On Pecan Court in Toronto's northern reaches, a bitter wind is the only noise dogging Ken Dryden.
You wouldn't know the three-term Liberal incumbent is in a fight for his political life in York Centre, a safe party seat since 1962, well before Mr. Dryden won six Stanley Cups in eight seasons with the Montreal Canadiens.
"We've had a few days when the wind picks up," Mr. Dryden, 63, said between door knocks on Tuesday, "but mostly it's been good."
"Mostly good" is not how political observers have described the Liberals' chances of holding on to York Centre in the May 2 election. The Conservatives, via rookie candidate Mark Adler, have targeted the riding for an upset, and escalated their effort Tuesday by accusing Mr. Dryden of taking credit in a recent debate for creating a seniors' income supplement in place since 1967.
No matter that a recording of the allegedly offending remark suggests Mr. Dryden took credit only for boosting the supplement, not creating it.
From behind his mask of thoughtful circumspection, it appeared to be just another gust of artificial politico-media controversy, obscuring all that might actually matter.
"It's the political parties and the media, and the media and the political parties, back and forth, that have established a kind of rhythm and ritual that is their own," Mr. Dryden said, "and it has almost nothing to do with the public."
Voters who don't turn their backs entirely are left to stand and watch as each new mini-scandal emerges, often before the last one has been sorted out, he said.

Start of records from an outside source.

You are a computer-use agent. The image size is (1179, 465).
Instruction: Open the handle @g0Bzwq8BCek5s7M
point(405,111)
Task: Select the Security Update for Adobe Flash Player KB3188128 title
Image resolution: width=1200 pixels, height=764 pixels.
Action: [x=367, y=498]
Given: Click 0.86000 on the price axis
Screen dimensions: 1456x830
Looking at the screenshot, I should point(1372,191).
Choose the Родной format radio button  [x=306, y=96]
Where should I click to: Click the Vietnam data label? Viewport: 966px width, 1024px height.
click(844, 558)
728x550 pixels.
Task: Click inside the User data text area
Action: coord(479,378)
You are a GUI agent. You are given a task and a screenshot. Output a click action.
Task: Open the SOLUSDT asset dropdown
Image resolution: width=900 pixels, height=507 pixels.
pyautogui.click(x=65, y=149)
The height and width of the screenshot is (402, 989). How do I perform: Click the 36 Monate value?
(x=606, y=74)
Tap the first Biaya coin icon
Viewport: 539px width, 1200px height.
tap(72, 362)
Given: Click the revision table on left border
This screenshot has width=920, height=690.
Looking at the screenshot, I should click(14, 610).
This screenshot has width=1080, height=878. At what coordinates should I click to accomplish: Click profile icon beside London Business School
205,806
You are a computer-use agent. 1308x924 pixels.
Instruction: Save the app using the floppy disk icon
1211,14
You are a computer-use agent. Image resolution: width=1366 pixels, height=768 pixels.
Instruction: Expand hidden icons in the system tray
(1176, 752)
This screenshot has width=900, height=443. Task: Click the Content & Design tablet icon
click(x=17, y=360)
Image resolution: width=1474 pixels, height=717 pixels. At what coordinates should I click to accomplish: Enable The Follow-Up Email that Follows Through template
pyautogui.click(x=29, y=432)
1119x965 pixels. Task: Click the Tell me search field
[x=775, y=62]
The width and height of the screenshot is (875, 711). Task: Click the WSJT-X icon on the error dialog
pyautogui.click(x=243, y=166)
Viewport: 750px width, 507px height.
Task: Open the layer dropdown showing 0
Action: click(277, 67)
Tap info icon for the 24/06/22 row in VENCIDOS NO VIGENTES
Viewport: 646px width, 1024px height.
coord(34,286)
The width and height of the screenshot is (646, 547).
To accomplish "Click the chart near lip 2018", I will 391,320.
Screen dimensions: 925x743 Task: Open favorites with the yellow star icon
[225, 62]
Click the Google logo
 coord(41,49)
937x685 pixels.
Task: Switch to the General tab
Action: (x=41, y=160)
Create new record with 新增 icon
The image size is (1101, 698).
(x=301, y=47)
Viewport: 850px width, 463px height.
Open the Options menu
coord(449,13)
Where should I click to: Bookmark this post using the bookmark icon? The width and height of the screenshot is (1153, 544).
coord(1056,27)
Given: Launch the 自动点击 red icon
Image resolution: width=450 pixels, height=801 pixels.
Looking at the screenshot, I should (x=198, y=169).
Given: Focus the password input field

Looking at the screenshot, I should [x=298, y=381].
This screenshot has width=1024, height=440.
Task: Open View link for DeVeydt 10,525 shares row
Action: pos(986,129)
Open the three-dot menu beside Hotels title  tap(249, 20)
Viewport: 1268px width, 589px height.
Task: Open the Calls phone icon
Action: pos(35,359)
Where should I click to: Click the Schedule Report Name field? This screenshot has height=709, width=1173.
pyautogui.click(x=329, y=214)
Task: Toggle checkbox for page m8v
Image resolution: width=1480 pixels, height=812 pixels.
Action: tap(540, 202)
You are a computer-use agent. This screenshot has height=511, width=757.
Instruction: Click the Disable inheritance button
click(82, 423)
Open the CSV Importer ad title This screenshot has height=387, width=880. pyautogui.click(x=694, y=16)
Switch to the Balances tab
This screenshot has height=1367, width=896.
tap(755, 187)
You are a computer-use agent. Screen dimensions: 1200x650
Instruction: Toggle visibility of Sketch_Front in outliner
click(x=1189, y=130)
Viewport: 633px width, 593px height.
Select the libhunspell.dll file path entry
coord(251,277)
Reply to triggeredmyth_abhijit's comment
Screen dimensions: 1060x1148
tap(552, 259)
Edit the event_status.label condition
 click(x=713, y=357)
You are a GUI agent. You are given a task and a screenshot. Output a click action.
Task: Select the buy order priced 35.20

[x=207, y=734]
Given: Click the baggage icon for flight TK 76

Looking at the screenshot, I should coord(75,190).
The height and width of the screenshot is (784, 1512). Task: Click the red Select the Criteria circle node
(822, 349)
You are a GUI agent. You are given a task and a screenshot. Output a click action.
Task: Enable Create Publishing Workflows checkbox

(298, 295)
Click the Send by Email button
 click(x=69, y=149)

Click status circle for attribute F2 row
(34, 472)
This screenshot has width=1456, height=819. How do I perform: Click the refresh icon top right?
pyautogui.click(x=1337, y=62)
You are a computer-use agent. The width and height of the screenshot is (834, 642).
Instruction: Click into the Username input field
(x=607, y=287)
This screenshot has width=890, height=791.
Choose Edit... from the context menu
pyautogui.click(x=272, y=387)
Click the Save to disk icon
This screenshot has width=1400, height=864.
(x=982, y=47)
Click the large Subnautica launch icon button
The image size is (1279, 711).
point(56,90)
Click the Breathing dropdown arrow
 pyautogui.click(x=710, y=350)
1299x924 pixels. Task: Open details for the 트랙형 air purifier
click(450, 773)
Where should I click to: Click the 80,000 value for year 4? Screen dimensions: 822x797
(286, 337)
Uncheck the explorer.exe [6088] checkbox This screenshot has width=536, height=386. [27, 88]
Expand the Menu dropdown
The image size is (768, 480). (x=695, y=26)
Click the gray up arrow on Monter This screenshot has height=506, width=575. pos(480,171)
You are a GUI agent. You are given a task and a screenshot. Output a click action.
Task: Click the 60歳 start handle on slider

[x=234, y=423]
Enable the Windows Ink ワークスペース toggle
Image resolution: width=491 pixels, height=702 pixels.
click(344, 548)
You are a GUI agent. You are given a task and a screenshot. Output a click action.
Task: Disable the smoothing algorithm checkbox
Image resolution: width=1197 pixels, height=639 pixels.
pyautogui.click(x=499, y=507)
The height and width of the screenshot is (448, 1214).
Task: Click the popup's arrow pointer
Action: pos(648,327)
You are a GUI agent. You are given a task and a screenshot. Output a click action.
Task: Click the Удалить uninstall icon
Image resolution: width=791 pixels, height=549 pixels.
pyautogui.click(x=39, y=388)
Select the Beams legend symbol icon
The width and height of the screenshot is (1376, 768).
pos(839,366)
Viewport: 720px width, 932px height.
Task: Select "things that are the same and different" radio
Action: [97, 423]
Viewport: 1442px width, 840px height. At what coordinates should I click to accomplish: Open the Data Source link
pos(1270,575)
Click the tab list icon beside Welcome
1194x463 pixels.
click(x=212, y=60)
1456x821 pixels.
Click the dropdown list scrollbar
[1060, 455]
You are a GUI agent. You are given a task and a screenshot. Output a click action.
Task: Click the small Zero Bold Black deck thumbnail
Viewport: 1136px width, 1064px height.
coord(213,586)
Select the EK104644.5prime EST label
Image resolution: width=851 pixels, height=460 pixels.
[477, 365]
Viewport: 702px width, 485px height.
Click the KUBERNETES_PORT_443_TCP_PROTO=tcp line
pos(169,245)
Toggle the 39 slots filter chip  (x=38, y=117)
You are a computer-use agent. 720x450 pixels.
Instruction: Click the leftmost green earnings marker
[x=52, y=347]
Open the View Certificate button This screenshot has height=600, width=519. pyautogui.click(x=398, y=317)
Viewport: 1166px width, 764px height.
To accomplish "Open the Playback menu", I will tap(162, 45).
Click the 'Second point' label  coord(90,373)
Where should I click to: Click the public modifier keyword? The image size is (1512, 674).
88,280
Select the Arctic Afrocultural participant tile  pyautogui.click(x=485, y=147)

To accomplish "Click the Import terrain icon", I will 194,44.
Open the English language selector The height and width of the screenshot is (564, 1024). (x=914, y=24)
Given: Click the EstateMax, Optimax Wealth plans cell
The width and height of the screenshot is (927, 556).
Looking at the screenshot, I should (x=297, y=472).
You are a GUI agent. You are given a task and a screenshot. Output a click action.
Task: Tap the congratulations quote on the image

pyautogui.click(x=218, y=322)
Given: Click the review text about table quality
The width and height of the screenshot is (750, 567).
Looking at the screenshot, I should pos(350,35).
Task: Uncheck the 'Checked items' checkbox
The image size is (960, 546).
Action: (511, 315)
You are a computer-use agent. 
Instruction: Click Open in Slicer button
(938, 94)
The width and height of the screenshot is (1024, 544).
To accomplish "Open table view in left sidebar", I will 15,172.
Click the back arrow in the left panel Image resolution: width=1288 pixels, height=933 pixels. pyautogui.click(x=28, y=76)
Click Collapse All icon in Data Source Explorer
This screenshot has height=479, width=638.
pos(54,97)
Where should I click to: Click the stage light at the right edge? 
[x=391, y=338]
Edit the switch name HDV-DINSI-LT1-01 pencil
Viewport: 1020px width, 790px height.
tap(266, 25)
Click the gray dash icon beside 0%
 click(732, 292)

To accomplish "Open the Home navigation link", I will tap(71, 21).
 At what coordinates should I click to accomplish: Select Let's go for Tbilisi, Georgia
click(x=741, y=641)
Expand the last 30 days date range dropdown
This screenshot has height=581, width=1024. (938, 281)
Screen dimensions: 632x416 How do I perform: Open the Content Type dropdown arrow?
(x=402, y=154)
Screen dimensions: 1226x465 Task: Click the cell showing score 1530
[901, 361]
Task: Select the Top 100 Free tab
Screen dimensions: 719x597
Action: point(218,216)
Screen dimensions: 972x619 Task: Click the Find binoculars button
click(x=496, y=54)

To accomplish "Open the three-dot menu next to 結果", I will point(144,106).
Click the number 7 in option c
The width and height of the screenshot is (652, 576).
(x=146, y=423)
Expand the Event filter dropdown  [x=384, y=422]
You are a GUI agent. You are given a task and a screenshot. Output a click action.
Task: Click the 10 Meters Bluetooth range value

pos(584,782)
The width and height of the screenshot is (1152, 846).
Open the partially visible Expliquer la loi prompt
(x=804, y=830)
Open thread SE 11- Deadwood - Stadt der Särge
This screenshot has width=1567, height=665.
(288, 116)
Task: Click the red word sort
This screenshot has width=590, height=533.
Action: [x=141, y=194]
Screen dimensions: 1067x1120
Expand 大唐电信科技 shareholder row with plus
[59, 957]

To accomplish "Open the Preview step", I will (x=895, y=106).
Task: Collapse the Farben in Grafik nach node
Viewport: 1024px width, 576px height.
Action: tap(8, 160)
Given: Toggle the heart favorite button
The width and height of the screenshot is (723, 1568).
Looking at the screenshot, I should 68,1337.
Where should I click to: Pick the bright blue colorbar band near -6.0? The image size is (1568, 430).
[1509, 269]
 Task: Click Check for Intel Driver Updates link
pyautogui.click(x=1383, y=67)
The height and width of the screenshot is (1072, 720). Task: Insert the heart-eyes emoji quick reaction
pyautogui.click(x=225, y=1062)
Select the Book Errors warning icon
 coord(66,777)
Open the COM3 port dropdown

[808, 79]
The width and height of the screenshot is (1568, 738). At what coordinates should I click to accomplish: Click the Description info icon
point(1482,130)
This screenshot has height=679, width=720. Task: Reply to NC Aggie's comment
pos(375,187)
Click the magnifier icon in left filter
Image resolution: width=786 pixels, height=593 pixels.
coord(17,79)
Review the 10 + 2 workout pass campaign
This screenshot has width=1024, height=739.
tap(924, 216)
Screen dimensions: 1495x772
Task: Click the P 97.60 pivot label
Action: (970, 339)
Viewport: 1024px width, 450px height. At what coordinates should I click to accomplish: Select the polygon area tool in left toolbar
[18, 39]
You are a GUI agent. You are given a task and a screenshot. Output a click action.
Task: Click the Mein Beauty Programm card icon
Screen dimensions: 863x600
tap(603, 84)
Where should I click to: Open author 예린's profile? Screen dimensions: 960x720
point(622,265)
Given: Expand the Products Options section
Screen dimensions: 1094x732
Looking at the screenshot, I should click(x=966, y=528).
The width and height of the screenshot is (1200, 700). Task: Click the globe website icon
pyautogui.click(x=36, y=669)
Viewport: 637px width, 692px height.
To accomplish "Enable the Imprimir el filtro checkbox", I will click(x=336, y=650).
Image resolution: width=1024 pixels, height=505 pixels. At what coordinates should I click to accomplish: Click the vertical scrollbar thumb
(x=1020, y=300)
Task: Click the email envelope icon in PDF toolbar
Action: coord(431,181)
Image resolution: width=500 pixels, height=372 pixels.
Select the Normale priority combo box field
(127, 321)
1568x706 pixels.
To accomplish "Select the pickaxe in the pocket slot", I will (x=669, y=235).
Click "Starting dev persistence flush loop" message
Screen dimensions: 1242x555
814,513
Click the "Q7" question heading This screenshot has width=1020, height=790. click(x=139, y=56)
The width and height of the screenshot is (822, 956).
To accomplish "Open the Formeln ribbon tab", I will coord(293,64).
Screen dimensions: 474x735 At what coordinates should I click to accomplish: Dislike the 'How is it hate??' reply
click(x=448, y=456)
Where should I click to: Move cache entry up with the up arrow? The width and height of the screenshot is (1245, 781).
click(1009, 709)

"If they don't give you time to check, then everything that is said is right," Mr. Dryden said, his vocal pitch rising and a quiver creeping in. "Or if it's wrong, it fades into nothing; it's not really wrong because nobody pays any attention to the whole thing."
Maybe that's just politics as the game is played today. If so, don't expect to see Mr. Dryden swinging his stick at opponents, vulnerable riding or not.
The numbers in York Centre might suggest a need to leave the high road for the incumbent, who has seen his margins of victory over the Conservatives shrink from 11,202 votes in 2004, to 9,640 in 2006, to 2,090 in 2008. The Laurier Institute for the Study of Public Opinion and Policy describes the riding as "leaning Liberal," but others expect a closer result.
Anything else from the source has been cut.